S’agissant de son évaluation, l’expert retient que ces vues, directes et indirectes, en tout état de cause, plongeantes, cette perte d’ensoleillement entraînent une dévaluation du prix de cet appartement qu’il fixe à 10% soit la somme de 30 000 euros montant du préjudice. Le premier juge a suivi les préconisations de l’expert judiciaire.
La société Wilson Rouquier conteste cette évaluation, mais ne produit aucun élément de preuve pertinent de nature à la remettre en cause. Les jurisprudences qu’elle cite ne sont pas transposables.
En effet, l’arrêt rendu par la cour d’appel de Paris du 1er juin 2018 fait état de la propre négligence des demandeurs qui, bien qu’avertis des risques de former des vues directes ou obliques sur le fonds voisin, interdites par les articles 678 et suivants du code civil, s’ils maintenaient leur projet, n’en ont pas tenus compte. Il est clair de Mme [Z] ne s’est pas livrée à pareil comportement.
Celui rendu par la cour d’appel de Grenoble le 10 avril 2010 ne l’est pas plus puisque la vue irrégulière, dans cette affaire, portait seulement sur la cour donnant accès au garage. Cela n’est nullement le cas dans la présente espèce puisque le trouble de jouissance subi par Mme [Z] concerne son habitation et les pièces à vivre.
Il découle de ce qui précède que l’évaluation faite par la demande de la société Wilson Rouquier, injustifiée, ne saurait être accueillie.
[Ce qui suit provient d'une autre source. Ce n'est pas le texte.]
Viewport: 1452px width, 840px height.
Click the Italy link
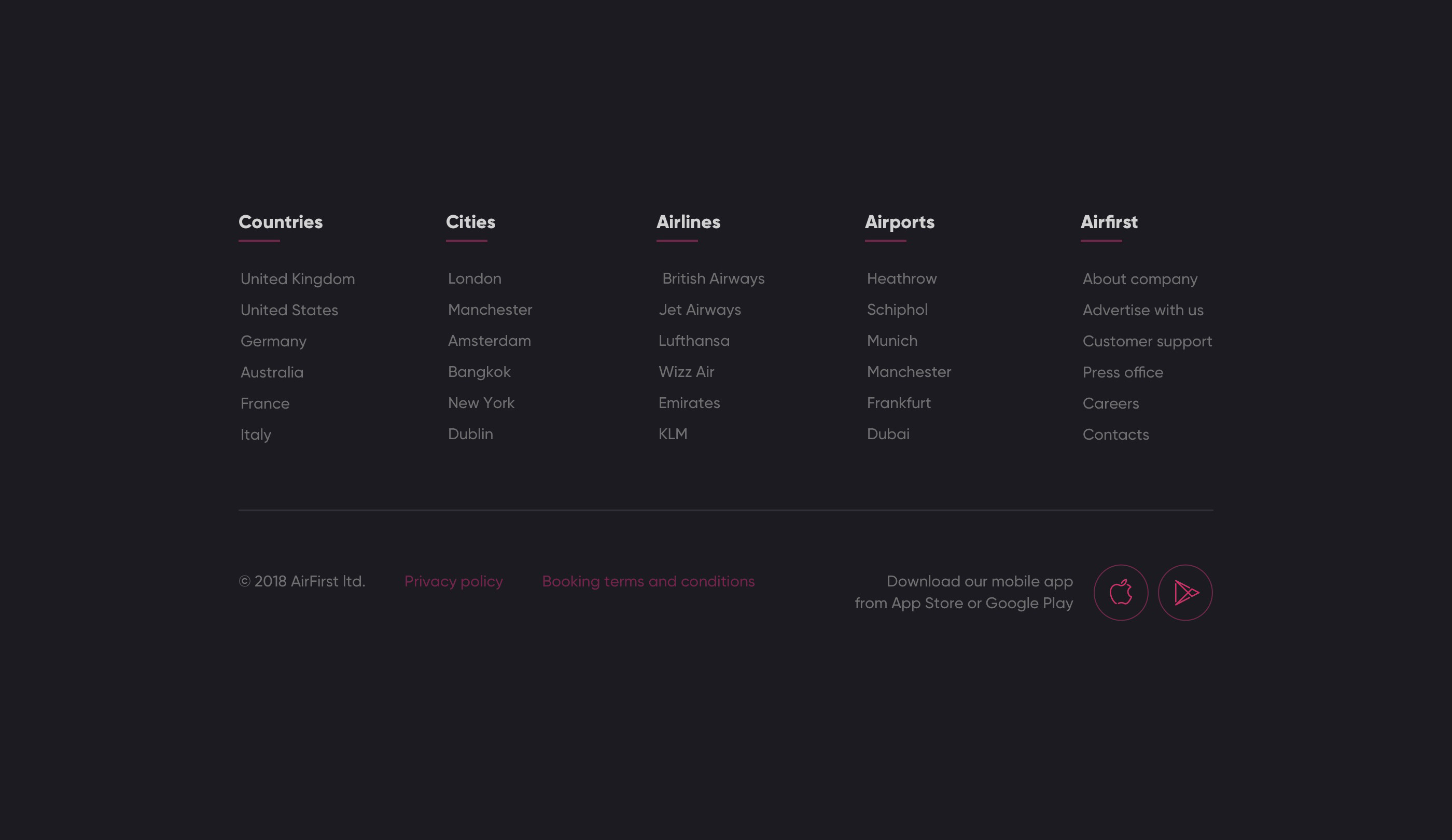click(x=256, y=435)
Le jugement sera confirmé de ce chef.
* Préjudice moral
Mme [Z] est âgée de 83 ans. Elle a acquis ce bien 13 années plus tôt, ce qui représente l’achat de la dernière partie de sa vie.
Depuis cet achat, elle se trouve obligée, par la faute de son adversaire, de vivre dans un appartement sombre, qui nécessite un éclairage artificiel constant, dont les fenêtres, si elle les ouvre, ne peuvent que la livrer à la vue indiscrète de ses voisins. Elle a dû en outre engager une procédure pour obtenir réparation. Elle a dû encore subir les aléas et le stress de la procédure d’appel alors que, ainsi qu’il l’a été analysé précédemment, son adversaire ne fait valoir aucun moyen de fait et de droit sérieux, ne produit aucun élément de preuve supplémentaire pertinent.
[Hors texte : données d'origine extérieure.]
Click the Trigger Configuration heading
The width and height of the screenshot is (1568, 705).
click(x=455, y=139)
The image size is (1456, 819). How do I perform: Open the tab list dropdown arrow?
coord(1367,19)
Le préjudice moral de Mme [Z], dans ces circonstances de fait, en lien avec les fautes de la société Wilson Rouquier, est dès lors important et a exactement été évalué à la somme de 30 000 euros.
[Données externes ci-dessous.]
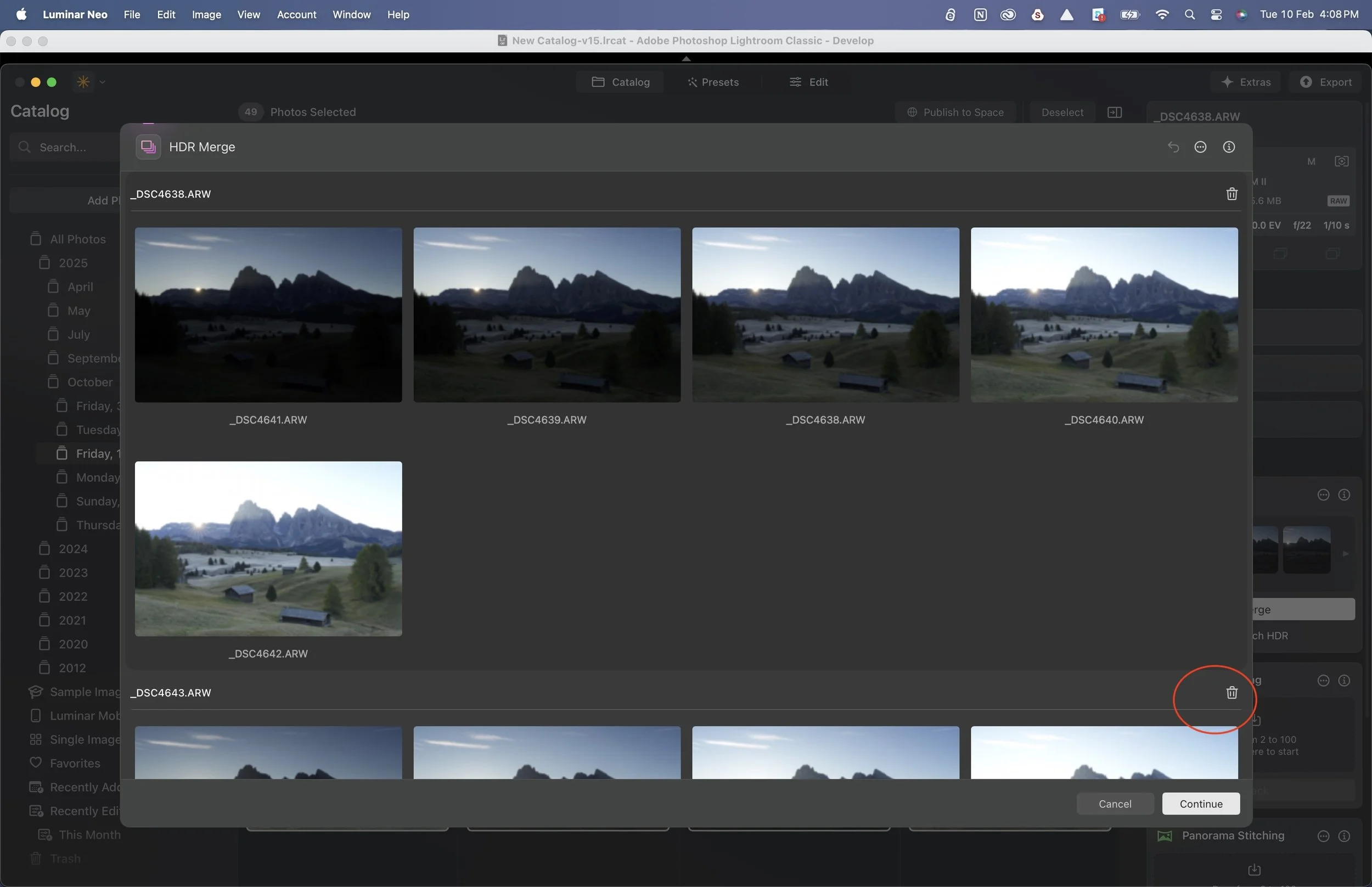This screenshot has height=887, width=1372.
Task: Switch to the Presets tab
Action: (713, 82)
Le jugement sera dès lors confirmé de ce chef.
Sur l’appel incident de Mme [Z]
C’est par d’exacts motifs, adoptés par cette cour, que le premier juge a rejeté la demande de Mme [Z] au titre de la condamnation du constructeur à démolir le mur pignon. En effet, la société Wilson Rouquier n’est plus propriétaire du mur pignon litigieux de sorte que l’obligation de faire à laquelle Mme [Z] invite la cour à le condamner ne saurait prospérer.
Le jugement sera confirmé de ce chef.
Sur les demandes accessoires
Le sens du présent arrêt conduit à confirmer le jugement en ses dispositions relatives à l’article 700 du code de procédure civile et aux dépens.
La société Wilson Rouquier, partie perdante, supportera les dépens d’appel. Sa demande fondée sur les dispositions de l’article 700 du code de procédure civile sera rejetée.
L’équité commande d’allouer à Mme [Z] la somme de 5 000 euros au titre des frais irrépétibles qu’elle a dû engager à hauteur d’appel pour assurer sa défense. La société Wilson Rouquier sera condamnée au paiement de cette somme.
PAR CES MOTIFS
La Cour, statuant par arrêt contradictoire et mis à disposition,
CONFIRME le jugement ;
Y ajoutant,
CONDAMNE la société Wilson Rouquier aux dépens d’appel ;
CONDAMNE la société Wilson Rouquier à verser à Mme [Z] la somme de 5 000 euros sur le fondement de l’article 700 du code de procédure civile ;
REJETTE toutes autres demandes.
— prononcé par mise à disposition de l’arrêt au greffe de la cour, les parties en ayant été préalablement avisées dans les conditions prévues au deuxième alinéa de l’article 450 du code de procédure civile,
— signé par Madame Anna MANES, présidente, et par Madame Natacha BOURGUEIL, greffier, auquel la minute de la décision a été remise par le magistrat signataire.